If any demonstration of how ready Cavendish is for the Olympic road race a week today, then it was there in yesterday's performance.
Cavendish's victory was as magnificent as it was well deserved – and within the context of Darrigade's record, totally in keeping with the historic nature of the occasion. Voted the Tour's greatest ever sprinter by semi-official newspaper L'Equipe a few weeks back, one more win for the Manx Missile and the numbers will confirm that achievement once and for all.
Physically there can be no doubting the Briton's condition. After 222 kilometres of racing – just 18 less than the Olympic road race – through the relentlessly rolling countryside of the Garonne and Corrèze, not to mention coming at the end of three weeks of riding the toughest race on the planet and a heavy crash late on yesterday's stage, Cavendish still had enough strength to take Britain's fifth stage win by several bikelengths.
Guided by race leader and team-mate Bradley Wiggins and Chris Froome in person, then with a final lead-out from Sky's Norwegian powerhouse Edvald Boasson Hagen, Cavendish shot round the corner with the daylong break's remnants firmly in his sights.
Watched by President François Hollande in person, Cavendish's last manoeuvre, powering from right to left before tearing past Spain's Luis Leon Sanchez for the 35th Grand Tour stage win of his career was simply spellbinding. "You caused the first collective gasp of the Tour in the pressroom" one journalist told him later, "Congratulations."
"We didn't know if there was going to be a sprint, it was a hard stage, it could have been easy for the guys to cruise in," Cavendish said.
"[Sky sports director] Sean Yates said if a break goes, then it goes, but I was like 'can we have a sprint please?' and Wiggins said, 'We'll work for that.' It was just amazing to sit behind first [Wiggins] and second [Froome] overall. Then I divebombed round the corner, and seeing there were still quite a few guys ahead I had put all my chips on the table."
Asked if he had a hard time accepting that he was not the top priority for Sky this year, Cavendish said "completely the opposite".
"We've got a chance to do something incredible for British cycling this year and I'm so proud to be part of it.

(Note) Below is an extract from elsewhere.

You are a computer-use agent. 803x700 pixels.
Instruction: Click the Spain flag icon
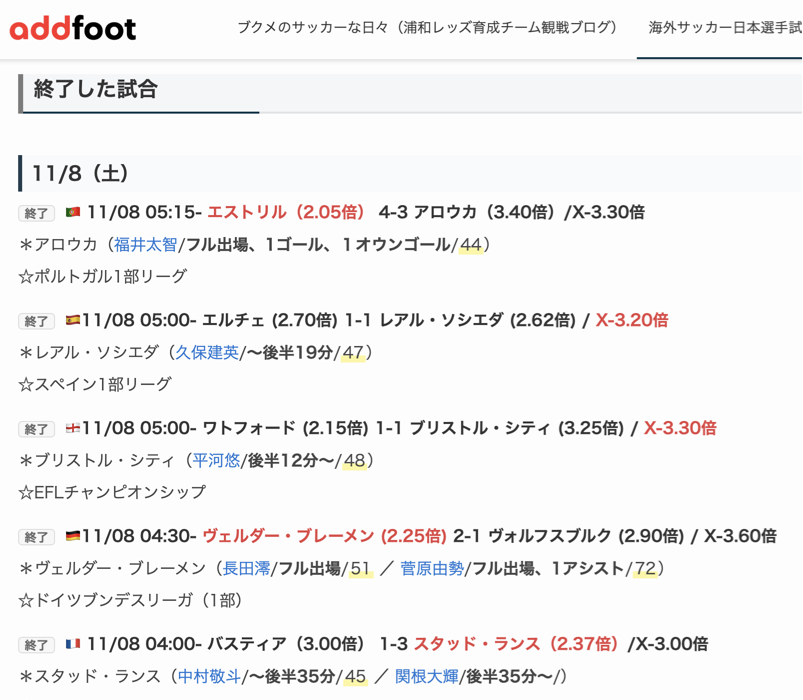click(72, 321)
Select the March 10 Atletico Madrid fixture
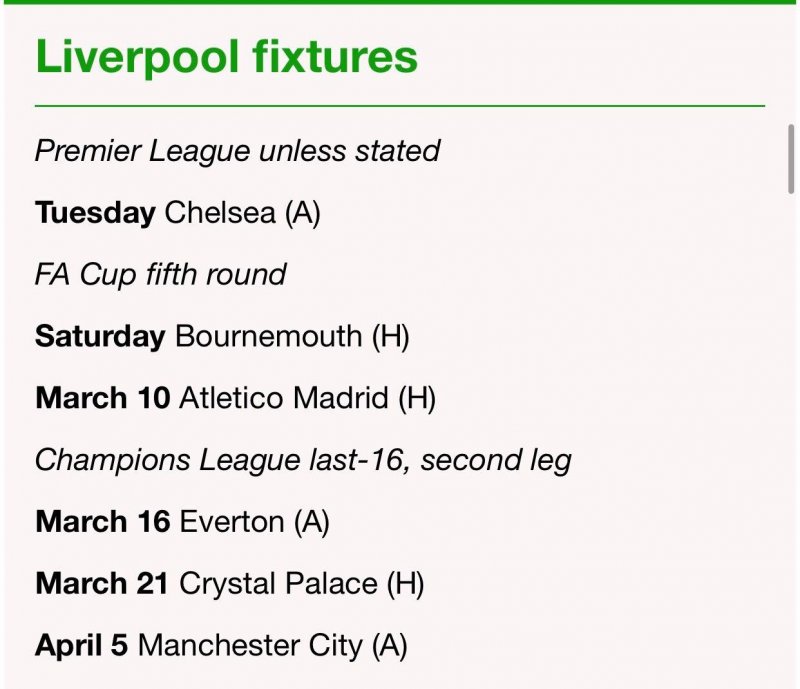This screenshot has width=800, height=689. (236, 399)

"It's great being in the team but it [prioritising the yellow jersey] puts me in a difficult situation, I'm not doing what I can do as an individual rider."
If Cavendish's place in the history books is already guaranteed, yesterday's victory cemented his spot among the very greatest of cycling even further. With 22 stage wins, he is the equal fourth most prolific winner in the Tour, alongside Darrigade and Lance Armstrong, and Sunday's finish on the Champs-Elysées, where he has won every year since 2009, should see him draw ahead.

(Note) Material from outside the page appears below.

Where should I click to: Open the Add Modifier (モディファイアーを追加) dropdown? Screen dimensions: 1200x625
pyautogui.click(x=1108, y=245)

As for the Olympics, Cavendish said: "It's really important, it wasn't an easy stage, it was lumpy with 2,000 metres of climbing and despite a block headwind we still averaged 45 kph.
"So there were times I was suffering, and to get over the final climb and sprint can really give me confidence [I am] in good enough condition."
Wiggins, meanwhile, is now just 48 hours away from making history himself, as Britain's first ever Tour de France winner. Today's final challenge of the overall contenders, a pancake flat individual time trial just south of Paris, should – barring last minute disaster – be an opportunity for Wiggins to demonstrate why he is overall leader and perhaps take Britain's second stage win in as many days.
"Now there's that final time trial stage we'll focus on that," he said.